How to sync input and playback for core audio using swift

Question

I have created an app which I am using to take acoustic measurements. The app generates a log sine sweep stimulus, and when the user presses 'start' the app simultaneously plays the stimulus sound, and records the microphone input.

All fairly standard stuff. I am using core audio as down the line I want to really delve into different functionality, and potentially use multiple interfaces, so have to start learning somewhere.

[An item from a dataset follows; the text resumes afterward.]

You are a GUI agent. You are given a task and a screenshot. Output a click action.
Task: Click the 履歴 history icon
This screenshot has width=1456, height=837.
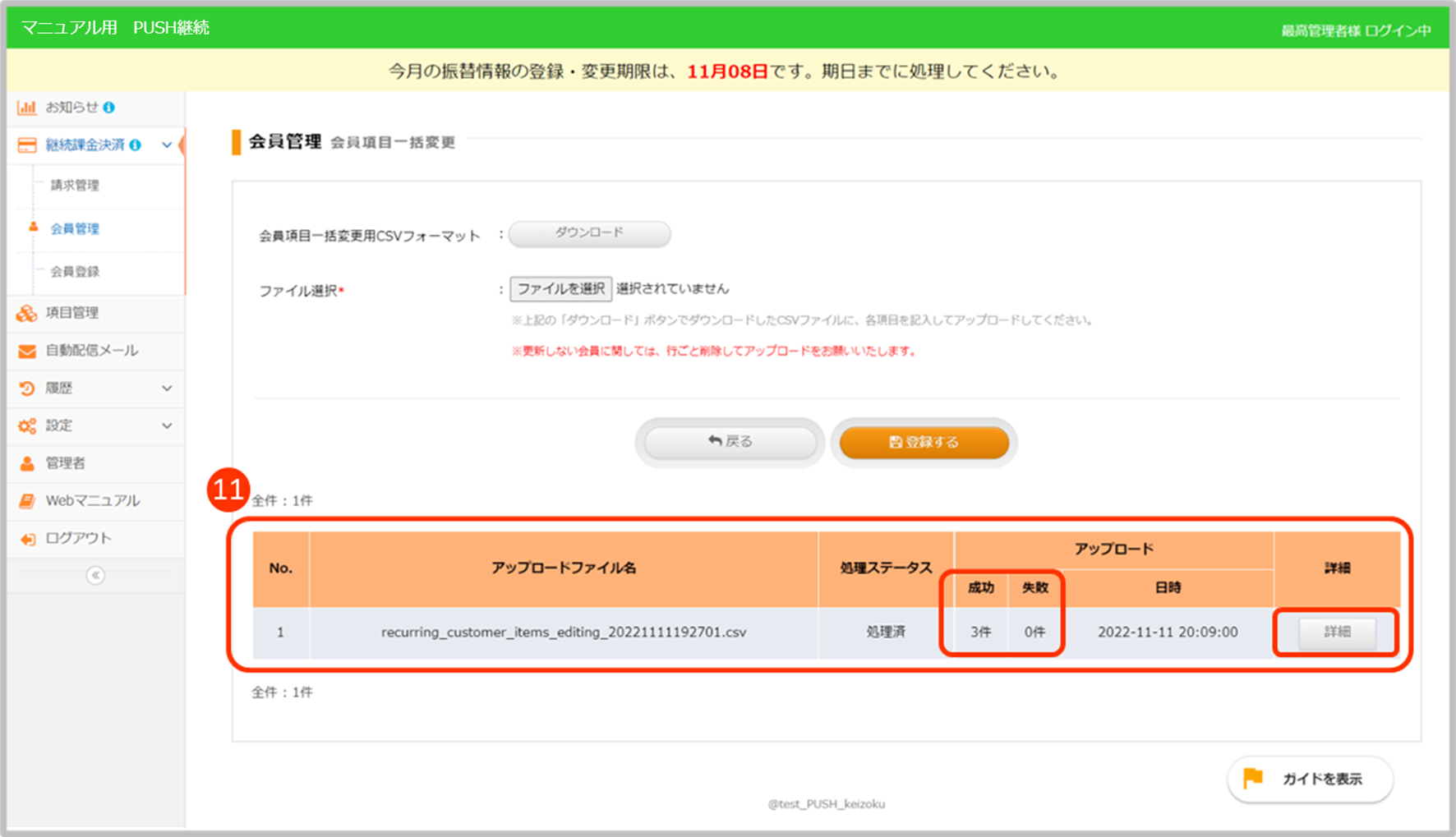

This is for iOS so I am creating an AUGraph with remoteIO Audio Unit for input and output. I have declared the audio formats, and they are correct as no errors are shown and the AUGraph initialises, starts, plays sound and records.

I have a render callback on the input scope to input 1 of my mixer. (ie, every time more audio is needed, the render callback is called and this reads a few samples into the buffer from my stimulus array of floats).

let genContext = Unmanaged.passRetained(self).toOpaque()
var genCallbackStruct = AURenderCallbackStruct(inputProc: genCallback,
                                                      inputProcRefCon: genContext)
    AudioUnitSetProperty(mixerUnit!, kAudioUnitProperty_SetRenderCallback,
                         kAudioUnitScope_Input, 1, &genCallbackStruct,
                         UInt32(MemoryLayout<AURenderCallbackStruct>.size))

I then have an input callback which is called every time the buffer is full on the output scope of the remoteIO input. This callback saves the samples to an array.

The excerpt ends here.